The pair have been battling it out in the MVP race all season, so it would only make sense that their teams, the Oklahoma City Thunder and Denver Nuggets, would run into each other while chasing the NBA’s ultimate goal, the Larry O’Brien Trophy.
Despite the fanfare around the matchup, the MVP is a regular-season award, and both players recorded memorable seasons in their own, unique ways.
Gilgeous-Alexander led the 68-win Thunder to the West’s top seed while averaging a league-leading 32.7 points per game while adding 5.0 rebounds and 6.4 assists per game on 51.9% shooting. Oklahoma City finished 16 games ahead of the No. 2 seed Houston Rockets in the regular season in one of the most impressive runs in recent memory.
Meanwhile, Jokic was putting together arguably his best statistical season while guiding the Nuggets to the No. 4 seed in the West. He averaged a triple-double this season, finishing the regular season with averages of 29.6 points, 12.7 rebounds and 10.2 assists. If he were to win the award, it would be his fourth MVP in five seasons and he would become one of just five players in NBA history to claim MVP honors four times.
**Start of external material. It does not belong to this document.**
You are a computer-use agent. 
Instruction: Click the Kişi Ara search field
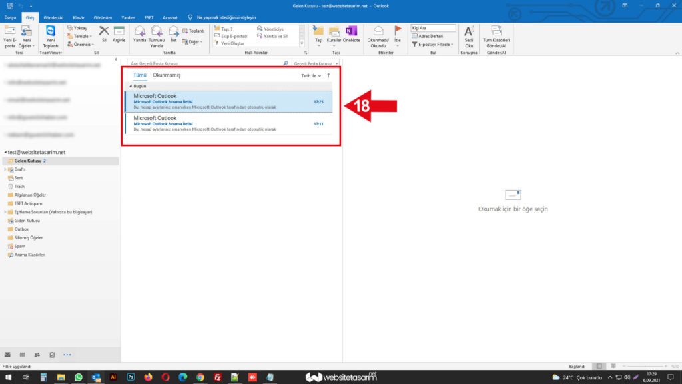coord(433,28)
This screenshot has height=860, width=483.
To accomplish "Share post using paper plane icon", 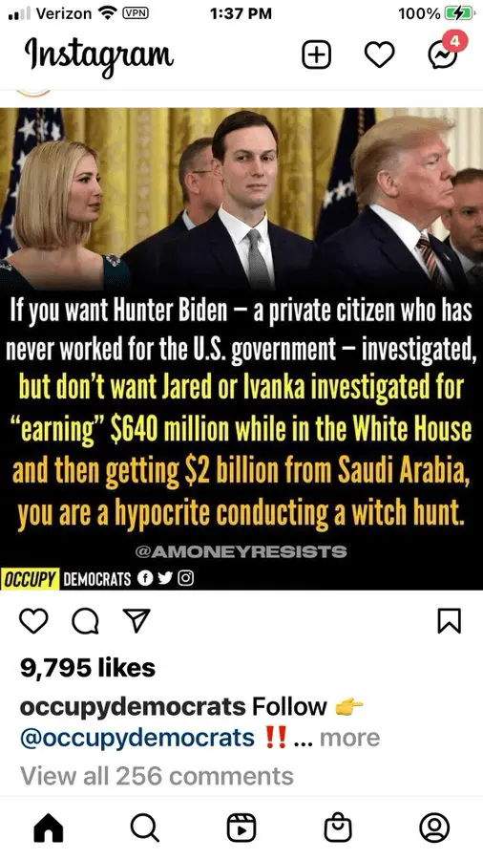I will tap(136, 621).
Milwaukee Bucks star Giannis Antetokounmpo rounds out the MVP finalists after averaging 30.4 points, 11.9 rebounds and 6.5 assists this season.
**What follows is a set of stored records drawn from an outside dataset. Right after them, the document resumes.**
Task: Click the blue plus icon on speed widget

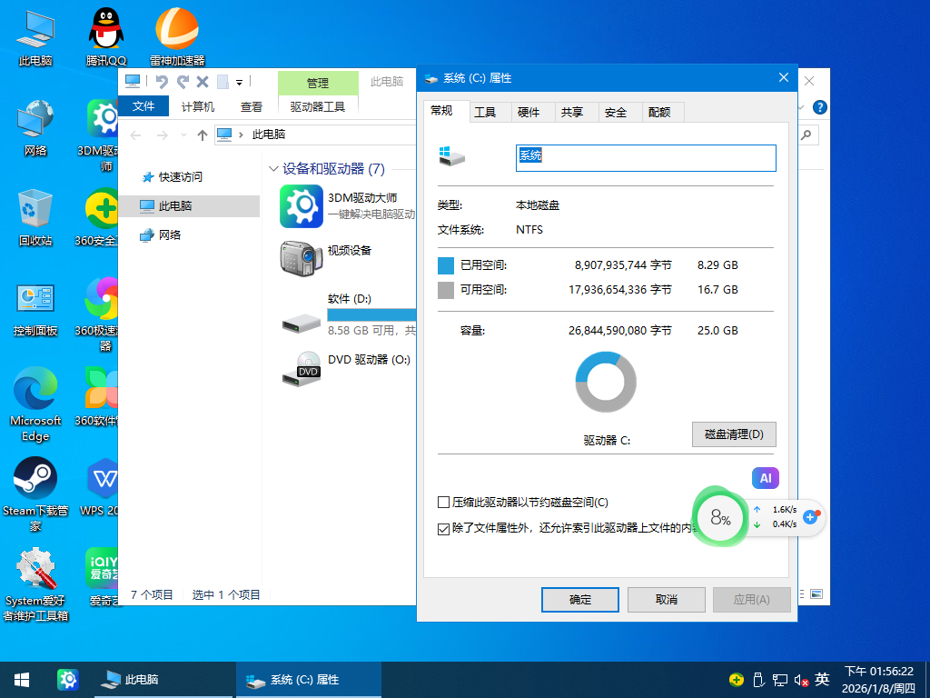Action: click(811, 516)
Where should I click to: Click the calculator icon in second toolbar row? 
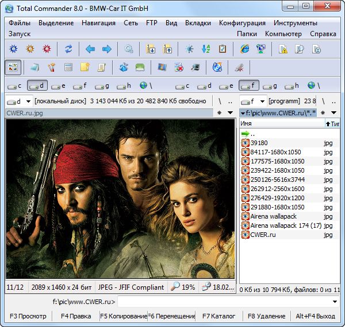[68, 67]
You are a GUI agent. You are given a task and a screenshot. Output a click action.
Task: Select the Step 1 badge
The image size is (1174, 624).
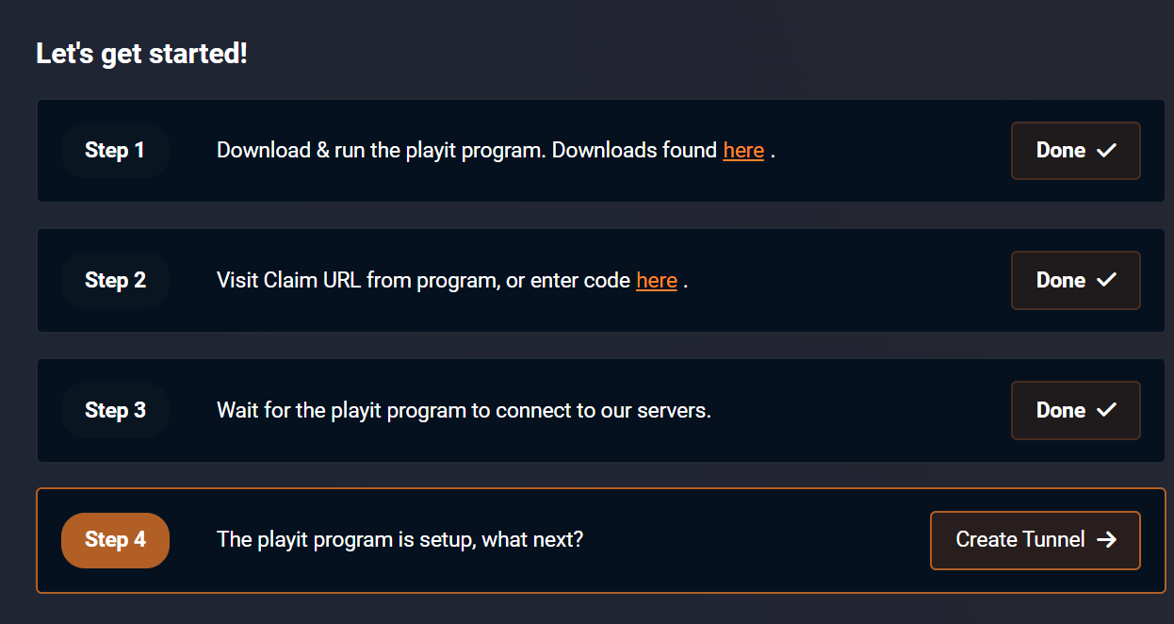pyautogui.click(x=115, y=151)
NBA reporter Tim Bontemps’ final MVP straw poll and awards ballot reveal that while it’s a tight race, Gilgeous-Alexander held a slight lead at the end of the regular season.
2025 NBA MVP finalists
Shai Gilgeous-Alexander | Point guard | Oklahoma City Thunder
76 games | 32. 7 PPG | 5 RPG | 6.4 APG
Nikola Jokic | Center | Denver Nuggets
70 games | 29. 6 PPG | 12.7 RPG | 10.2 APG
Giannis Antetokounmpo | Forward | Milwaukee Bucks
67 games | 30.4 PPG | 11.9 RPG | 6.5 APG
Tim Bontemps’ MVP picks
1. Shai Gilgeous-Alexander, Oklahoma City Thunder
2. Nikola Jokic, Denver Nuggets
3. Giannis Antetokounmpo, Milwaukee Bucks
4. Jayson Tatum, Boston Celtics
5. Jalen Brunson, New York Knicks
Just about every season, there are several deserving MVP candidates. And this year’s race truly went down to the final day between Gilgeous-Alexander and Jokic, the league’s two best players, both of whom have put together unbelievable seasons.
The Thunder, behind Gilgeous-Alexander’s league-leading 32.7 points per game while shooting 51.9% from the field, became the seventh team in NBA history to win at least 68 games. Jokic, of course, had a historic statistical season, finishing in the top three in points (29.6), rebounds (12.7) and assists (10.2) while shooting 57.6% overall and 41.7% from 3-point range. Truly video game stuff.
While going back and forth between Gilgeous-Alexander and Jokic over the past several weeks, this quote from since-fired Nuggets coach Michael Malone has been weighing on my mind. “If you didn’t know Nikola had won three MVPs, and I put Player A and Player B on paper … he wins 10 times out of 10,” Malone said last month.
“And if you don’t think so, you guys are full of s—.”
Read more on Tim Bontemps’ picks for the NBA’s top individual awards.
NBA MVP Straw Poll 3.0
In mid-February, the second of ESPN’s three NBA most valuable player straw polls showed Oklahoma City Thunder guard Shai Gilgeous-Alexander with a comfortable — if not ironclad — lead over Denver Nuggets center Nikola Jokic.
Six weeks later, the race is virtually unchanged.
If the results from our final straw poll are accurate — for each of the past five seasons, they have been — Gilgeous-Alexander will claim his first MVP award. And in a poll that mirrors the league’s official voting and was conducted over a 24-hour period Sunday and Monday, Gilgeous-Alexander claimed 77 of 100 first-place votes.
He finished second on the remaining 23 ballots for 931 total points, while Jokic finished with 769. After the two stars received all but one of the first- and second-place votes in the second round of polling back in February, this edition was a clean sweep — something that hadn’t happened across the 19 previous straw polls conducted since the start of the 2016-17 season.
That dominance atop the ballot goes hand in hand with what both players have shown on the court.
Despite Gilgeous-Alexander’s lead, Jokic is presenting perhaps his best MVP case.